→ THE EXERCISE
Reproduce the material below word for word, beginning at the line that contains "Viewport: 438px width, 405px" and continuing through to the end of the material. Omit the pictures from your answer.
"""
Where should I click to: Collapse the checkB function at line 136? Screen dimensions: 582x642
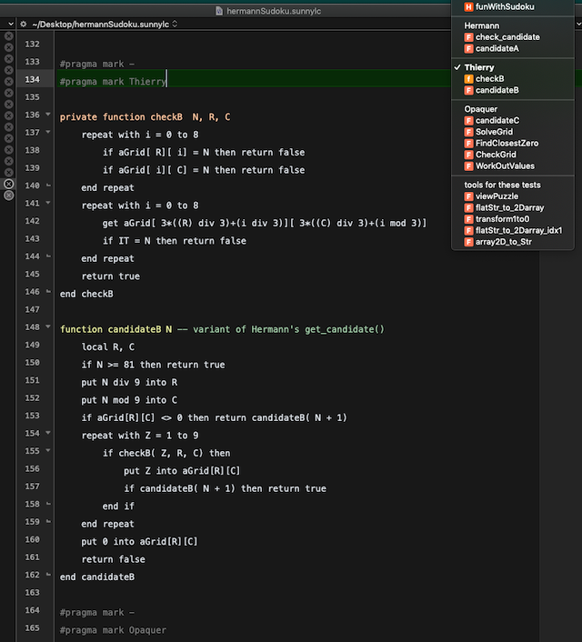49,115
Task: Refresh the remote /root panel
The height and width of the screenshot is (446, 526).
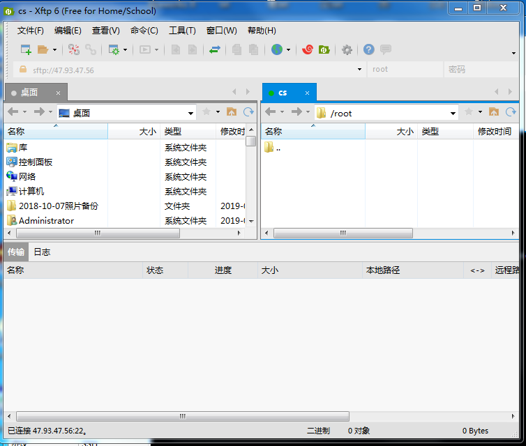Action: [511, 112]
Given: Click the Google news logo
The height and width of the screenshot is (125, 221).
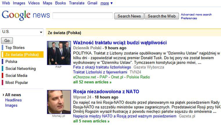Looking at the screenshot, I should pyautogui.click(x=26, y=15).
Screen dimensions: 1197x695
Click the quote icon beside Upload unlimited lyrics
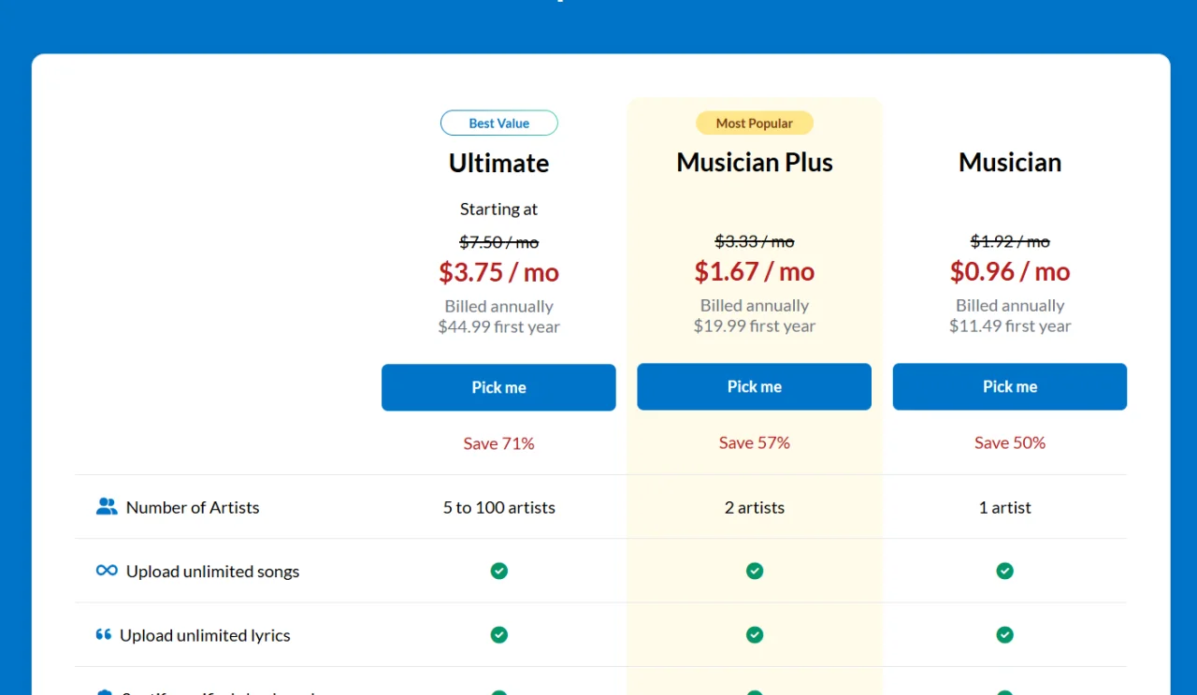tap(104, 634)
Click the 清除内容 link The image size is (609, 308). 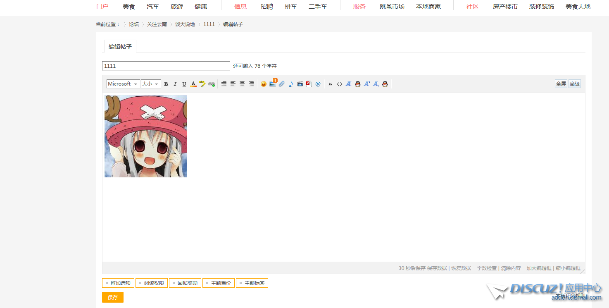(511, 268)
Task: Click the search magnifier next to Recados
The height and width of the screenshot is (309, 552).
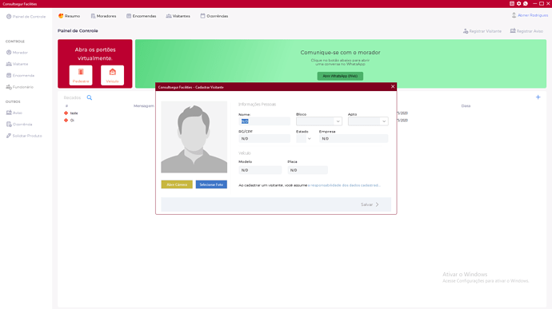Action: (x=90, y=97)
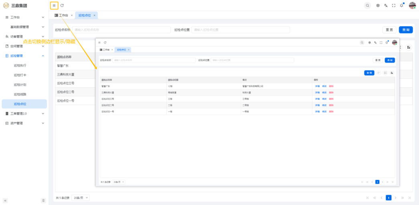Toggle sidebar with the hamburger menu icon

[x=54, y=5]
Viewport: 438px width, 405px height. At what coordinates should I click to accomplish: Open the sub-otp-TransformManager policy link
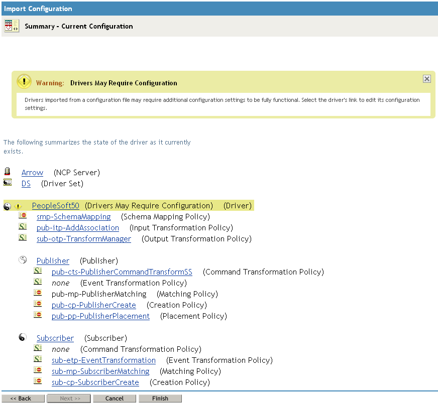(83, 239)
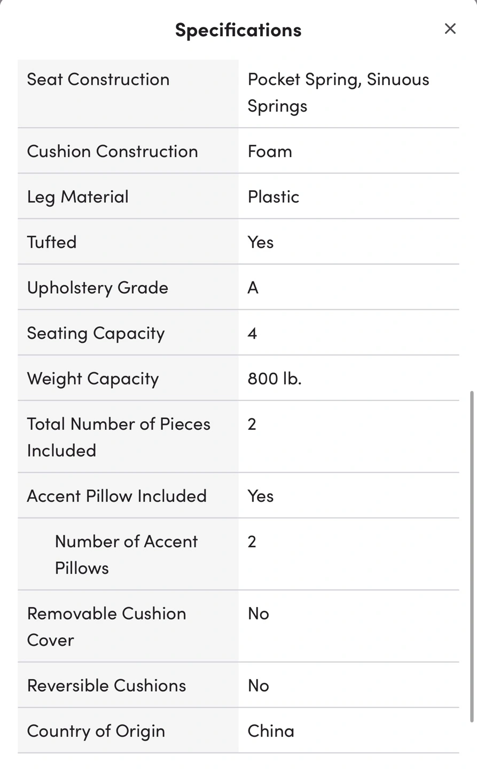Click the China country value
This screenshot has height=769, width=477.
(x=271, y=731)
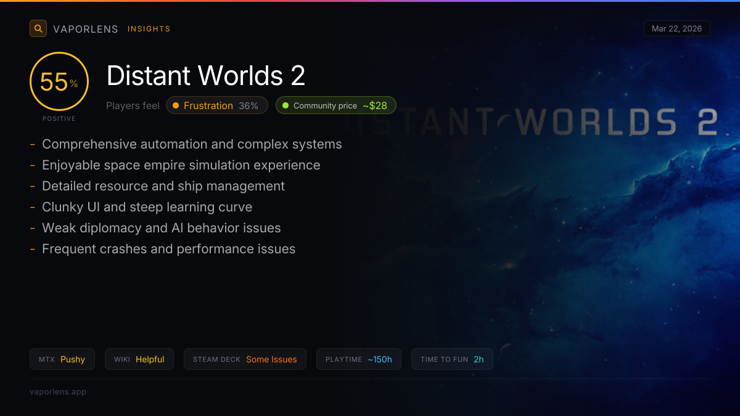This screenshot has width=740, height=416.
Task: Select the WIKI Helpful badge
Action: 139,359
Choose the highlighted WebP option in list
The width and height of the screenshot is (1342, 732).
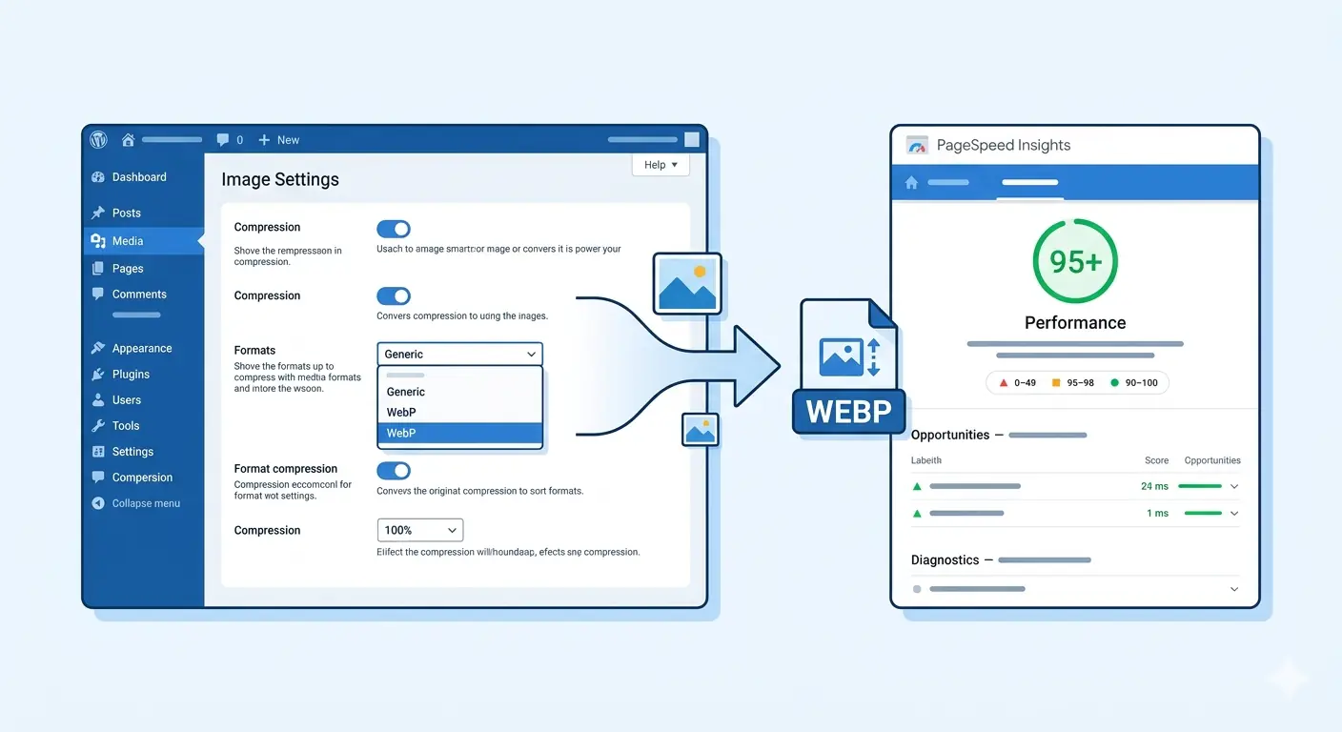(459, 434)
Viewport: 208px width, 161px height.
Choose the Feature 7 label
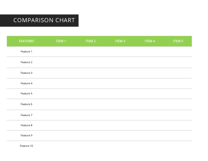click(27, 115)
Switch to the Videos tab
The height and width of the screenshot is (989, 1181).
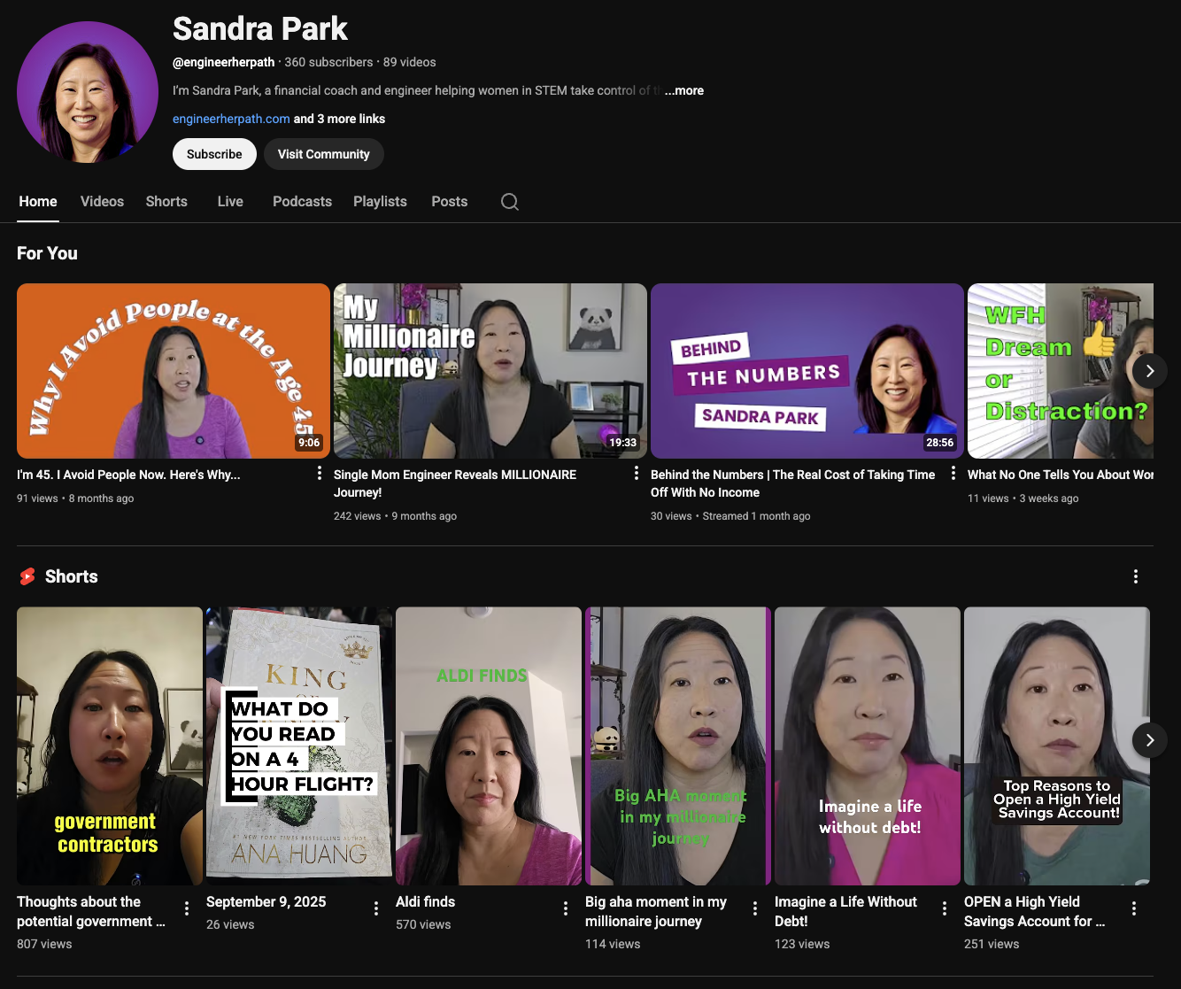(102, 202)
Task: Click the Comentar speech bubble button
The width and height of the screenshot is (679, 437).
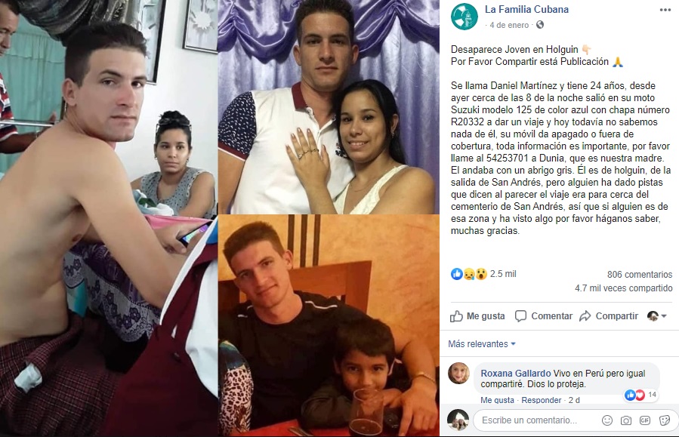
"""
→ PROBLEM SOLUTION
Viewport: 438px width, 405px height. At what coordinates should I click to accomplish: Open the sub-otp-TransformManager policy link
(83, 239)
Click the China country value
This screenshot has height=769, width=477.
(x=271, y=731)
This screenshot has width=740, height=416.
Task: Select the WIKI Helpful badge
Action: 139,359
Choose the highlighted WebP option in list
The width and height of the screenshot is (1342, 732).
(459, 434)
Viewport: 208px width, 161px height.
Choose the Feature 7 label
click(27, 115)
Switch to the Videos tab
The height and width of the screenshot is (989, 1181).
(102, 202)
Task: Click the Comentar speech bubble button
The width and height of the screenshot is (679, 437).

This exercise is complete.